**MATERIAL FOR THIS TASK**.
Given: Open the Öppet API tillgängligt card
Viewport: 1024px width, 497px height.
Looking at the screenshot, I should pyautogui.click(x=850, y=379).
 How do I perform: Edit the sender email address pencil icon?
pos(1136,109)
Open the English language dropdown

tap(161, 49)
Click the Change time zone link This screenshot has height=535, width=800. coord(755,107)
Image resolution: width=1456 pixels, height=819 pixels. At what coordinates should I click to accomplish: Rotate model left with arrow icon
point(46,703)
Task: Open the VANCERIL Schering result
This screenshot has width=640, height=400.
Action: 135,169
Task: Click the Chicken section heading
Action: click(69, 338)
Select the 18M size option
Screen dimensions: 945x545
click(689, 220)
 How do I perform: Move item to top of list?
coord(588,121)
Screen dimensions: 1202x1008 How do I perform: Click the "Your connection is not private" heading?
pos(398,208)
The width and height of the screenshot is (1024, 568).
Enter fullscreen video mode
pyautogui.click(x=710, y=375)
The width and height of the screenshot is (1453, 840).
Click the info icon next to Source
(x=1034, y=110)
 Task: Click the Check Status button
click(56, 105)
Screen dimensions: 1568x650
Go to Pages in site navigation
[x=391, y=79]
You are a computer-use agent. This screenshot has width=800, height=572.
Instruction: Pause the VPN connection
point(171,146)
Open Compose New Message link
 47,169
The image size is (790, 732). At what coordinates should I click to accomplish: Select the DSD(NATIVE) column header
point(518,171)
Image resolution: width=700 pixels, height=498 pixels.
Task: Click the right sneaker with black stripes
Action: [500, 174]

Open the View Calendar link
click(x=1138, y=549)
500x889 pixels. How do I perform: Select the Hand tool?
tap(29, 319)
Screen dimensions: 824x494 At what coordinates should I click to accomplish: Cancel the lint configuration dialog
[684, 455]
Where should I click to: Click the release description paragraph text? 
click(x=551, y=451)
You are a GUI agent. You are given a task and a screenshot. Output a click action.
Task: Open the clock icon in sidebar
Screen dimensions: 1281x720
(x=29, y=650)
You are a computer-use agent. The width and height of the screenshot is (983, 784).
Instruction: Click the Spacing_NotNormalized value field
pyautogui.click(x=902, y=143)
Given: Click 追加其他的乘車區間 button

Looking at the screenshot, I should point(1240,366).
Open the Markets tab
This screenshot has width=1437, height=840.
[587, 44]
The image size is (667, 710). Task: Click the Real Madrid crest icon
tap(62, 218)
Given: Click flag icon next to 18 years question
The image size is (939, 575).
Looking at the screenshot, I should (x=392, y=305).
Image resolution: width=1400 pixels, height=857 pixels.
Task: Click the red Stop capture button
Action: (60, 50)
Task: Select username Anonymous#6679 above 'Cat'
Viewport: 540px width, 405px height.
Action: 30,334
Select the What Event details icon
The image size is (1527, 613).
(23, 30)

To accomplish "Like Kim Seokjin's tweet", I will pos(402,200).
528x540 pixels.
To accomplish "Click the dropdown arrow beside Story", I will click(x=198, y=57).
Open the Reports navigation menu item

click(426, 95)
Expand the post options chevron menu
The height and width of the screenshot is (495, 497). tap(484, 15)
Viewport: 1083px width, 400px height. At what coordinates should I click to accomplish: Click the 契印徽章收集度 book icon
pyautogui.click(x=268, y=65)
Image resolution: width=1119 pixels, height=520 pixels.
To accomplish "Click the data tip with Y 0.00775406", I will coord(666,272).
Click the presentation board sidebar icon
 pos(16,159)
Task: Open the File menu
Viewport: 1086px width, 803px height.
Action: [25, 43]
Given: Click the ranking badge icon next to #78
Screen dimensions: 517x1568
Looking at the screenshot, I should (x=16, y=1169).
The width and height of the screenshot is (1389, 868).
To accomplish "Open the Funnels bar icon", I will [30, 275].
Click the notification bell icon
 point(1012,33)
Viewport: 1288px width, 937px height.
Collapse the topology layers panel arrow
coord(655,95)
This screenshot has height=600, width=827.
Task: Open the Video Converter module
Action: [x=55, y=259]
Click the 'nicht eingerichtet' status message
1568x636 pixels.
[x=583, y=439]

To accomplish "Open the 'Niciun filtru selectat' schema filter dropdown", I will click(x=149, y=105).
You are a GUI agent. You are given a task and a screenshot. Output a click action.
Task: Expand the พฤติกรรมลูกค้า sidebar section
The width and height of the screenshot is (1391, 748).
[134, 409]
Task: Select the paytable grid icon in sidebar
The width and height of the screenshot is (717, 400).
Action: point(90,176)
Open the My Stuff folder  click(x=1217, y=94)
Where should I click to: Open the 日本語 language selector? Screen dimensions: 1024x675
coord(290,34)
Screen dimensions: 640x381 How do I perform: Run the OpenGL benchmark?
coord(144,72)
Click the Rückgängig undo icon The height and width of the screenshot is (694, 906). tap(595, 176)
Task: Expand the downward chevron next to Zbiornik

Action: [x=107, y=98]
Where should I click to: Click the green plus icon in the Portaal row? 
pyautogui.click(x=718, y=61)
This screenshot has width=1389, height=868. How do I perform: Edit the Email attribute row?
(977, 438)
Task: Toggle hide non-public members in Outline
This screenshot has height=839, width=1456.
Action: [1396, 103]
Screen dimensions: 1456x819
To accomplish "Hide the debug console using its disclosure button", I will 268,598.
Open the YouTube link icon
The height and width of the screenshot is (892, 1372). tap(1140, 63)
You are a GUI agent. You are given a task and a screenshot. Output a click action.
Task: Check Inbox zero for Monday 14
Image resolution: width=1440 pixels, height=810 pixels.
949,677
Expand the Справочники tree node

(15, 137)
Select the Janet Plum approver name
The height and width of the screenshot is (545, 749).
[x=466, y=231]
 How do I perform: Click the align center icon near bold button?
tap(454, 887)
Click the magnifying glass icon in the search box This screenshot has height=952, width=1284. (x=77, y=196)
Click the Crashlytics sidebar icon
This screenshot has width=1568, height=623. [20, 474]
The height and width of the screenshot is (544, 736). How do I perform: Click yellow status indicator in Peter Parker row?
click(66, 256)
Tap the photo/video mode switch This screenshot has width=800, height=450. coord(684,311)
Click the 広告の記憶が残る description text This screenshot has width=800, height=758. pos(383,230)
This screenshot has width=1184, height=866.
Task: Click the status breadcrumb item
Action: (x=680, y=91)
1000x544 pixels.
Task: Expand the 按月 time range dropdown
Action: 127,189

**PROBLEM TO WORK ON**. Copy every item above word for word, without changing anything.

**RESULT**.
Given: Open the Öppet API tillgängligt card
Viewport: 1024px width, 497px height.
Looking at the screenshot, I should pyautogui.click(x=850, y=379).
 How do I perform: Edit the sender email address pencil icon?
pos(1136,109)
Open the English language dropdown

tap(161, 49)
Click the Change time zone link This screenshot has height=535, width=800. coord(755,107)
Image resolution: width=1456 pixels, height=819 pixels. At what coordinates should I click to accomplish: Rotate model left with arrow icon
point(46,703)
Task: Open the VANCERIL Schering result
This screenshot has width=640, height=400.
Action: 135,169
Task: Click the Chicken section heading
Action: click(69, 338)
Select the 18M size option
Screen dimensions: 945x545
click(689, 220)
 How do I perform: Move item to top of list?
coord(588,121)
Screen dimensions: 1202x1008 How do I perform: Click the "Your connection is not private" heading?
pos(398,208)
The width and height of the screenshot is (1024, 568).
Enter fullscreen video mode
pyautogui.click(x=710, y=375)
The width and height of the screenshot is (1453, 840).
Click the info icon next to Source
(x=1034, y=110)
 Task: Click the Check Status button
click(56, 105)
Screen dimensions: 1568x650
Go to Pages in site navigation
[x=391, y=79]
You are a computer-use agent. This screenshot has width=800, height=572.
Instruction: Pause the VPN connection
point(171,146)
Open Compose New Message link
 47,169
The image size is (790, 732). At what coordinates should I click to accomplish: Select the DSD(NATIVE) column header
point(518,171)
Image resolution: width=700 pixels, height=498 pixels.
Task: Click the right sneaker with black stripes
Action: [500, 174]

Open the View Calendar link
click(x=1138, y=549)
500x889 pixels. How do I perform: Select the Hand tool?
tap(29, 319)
Screen dimensions: 824x494 At what coordinates should I click to accomplish: Cancel the lint configuration dialog
[684, 455]
Where should I click to: Click the release description paragraph text? 
click(x=551, y=451)
You are a GUI agent. You are given a task and a screenshot. Output a click action.
Task: Open the clock icon in sidebar
Screen dimensions: 1281x720
(x=29, y=650)
You are a computer-use agent. The width and height of the screenshot is (983, 784).
Instruction: Click the Spacing_NotNormalized value field
pyautogui.click(x=902, y=143)
Given: Click 追加其他的乘車區間 button

Looking at the screenshot, I should point(1240,366).
Open the Markets tab
This screenshot has width=1437, height=840.
[587, 44]
The image size is (667, 710). Task: Click the Real Madrid crest icon
tap(62, 218)
Given: Click flag icon next to 18 years question
The image size is (939, 575).
Looking at the screenshot, I should (x=392, y=305).
Image resolution: width=1400 pixels, height=857 pixels.
Task: Click the red Stop capture button
Action: (60, 50)
Task: Select username Anonymous#6679 above 'Cat'
Viewport: 540px width, 405px height.
Action: 30,334
Select the What Event details icon
The image size is (1527, 613).
(23, 30)

To accomplish "Like Kim Seokjin's tweet", I will pos(402,200).
528x540 pixels.
To accomplish "Click the dropdown arrow beside Story", I will click(x=198, y=57).
Open the Reports navigation menu item

click(426, 95)
Expand the post options chevron menu
The height and width of the screenshot is (495, 497). tap(484, 15)
Viewport: 1083px width, 400px height. At what coordinates should I click to accomplish: Click the 契印徽章收集度 book icon
pyautogui.click(x=268, y=65)
Image resolution: width=1119 pixels, height=520 pixels.
To accomplish "Click the data tip with Y 0.00775406", I will coord(666,272).
Click the presentation board sidebar icon
 pos(16,159)
Task: Open the File menu
Viewport: 1086px width, 803px height.
Action: [25, 43]
Given: Click the ranking badge icon next to #78
Screen dimensions: 517x1568
Looking at the screenshot, I should (x=16, y=1169).
The width and height of the screenshot is (1389, 868).
To accomplish "Open the Funnels bar icon", I will [30, 275].
Click the notification bell icon
 point(1012,33)
Viewport: 1288px width, 937px height.
Collapse the topology layers panel arrow
coord(655,95)
This screenshot has height=600, width=827.
Task: Open the Video Converter module
Action: [x=55, y=259]
Click the 'nicht eingerichtet' status message
1568x636 pixels.
[x=583, y=439]

To accomplish "Open the 'Niciun filtru selectat' schema filter dropdown", I will click(x=149, y=105).
You are a GUI agent. You are given a task and a screenshot. Output a click action.
Task: Expand the พฤติกรรมลูกค้า sidebar section
The width and height of the screenshot is (1391, 748).
[134, 409]
Task: Select the paytable grid icon in sidebar
The width and height of the screenshot is (717, 400).
Action: point(90,176)
Open the My Stuff folder  click(x=1217, y=94)
Where should I click to: Open the 日本語 language selector? Screen dimensions: 1024x675
coord(290,34)
Screen dimensions: 640x381 How do I perform: Run the OpenGL benchmark?
coord(144,72)
Click the Rückgängig undo icon The height and width of the screenshot is (694, 906). tap(595, 176)
Task: Expand the downward chevron next to Zbiornik

Action: [x=107, y=98]
Where should I click to: Click the green plus icon in the Portaal row? 
pyautogui.click(x=718, y=61)
This screenshot has width=1389, height=868. How do I perform: Edit the Email attribute row?
(977, 438)
Task: Toggle hide non-public members in Outline
This screenshot has height=839, width=1456.
Action: [1396, 103]
Screen dimensions: 1456x819
To accomplish "Hide the debug console using its disclosure button", I will 268,598.
Open the YouTube link icon
The height and width of the screenshot is (892, 1372). tap(1140, 63)
You are a GUI agent. You are given a task and a screenshot. Output a click action.
Task: Check Inbox zero for Monday 14
Image resolution: width=1440 pixels, height=810 pixels.
949,677
Expand the Справочники tree node

(15, 137)
Select the Janet Plum approver name
The height and width of the screenshot is (545, 749).
[x=466, y=231]
 How do I perform: Click the align center icon near bold button?
tap(454, 887)
Click the magnifying glass icon in the search box This screenshot has height=952, width=1284. (x=77, y=196)
Click the Crashlytics sidebar icon
This screenshot has width=1568, height=623. [20, 474]
The height and width of the screenshot is (544, 736). How do I perform: Click yellow status indicator in Peter Parker row?
click(66, 256)
Tap the photo/video mode switch This screenshot has width=800, height=450. coord(684,311)
Click the 広告の記憶が残る description text This screenshot has width=800, height=758. pos(383,230)
This screenshot has width=1184, height=866.
Task: Click the status breadcrumb item
Action: (x=680, y=91)
1000x544 pixels.
Task: Expand the 按月 time range dropdown
Action: 127,189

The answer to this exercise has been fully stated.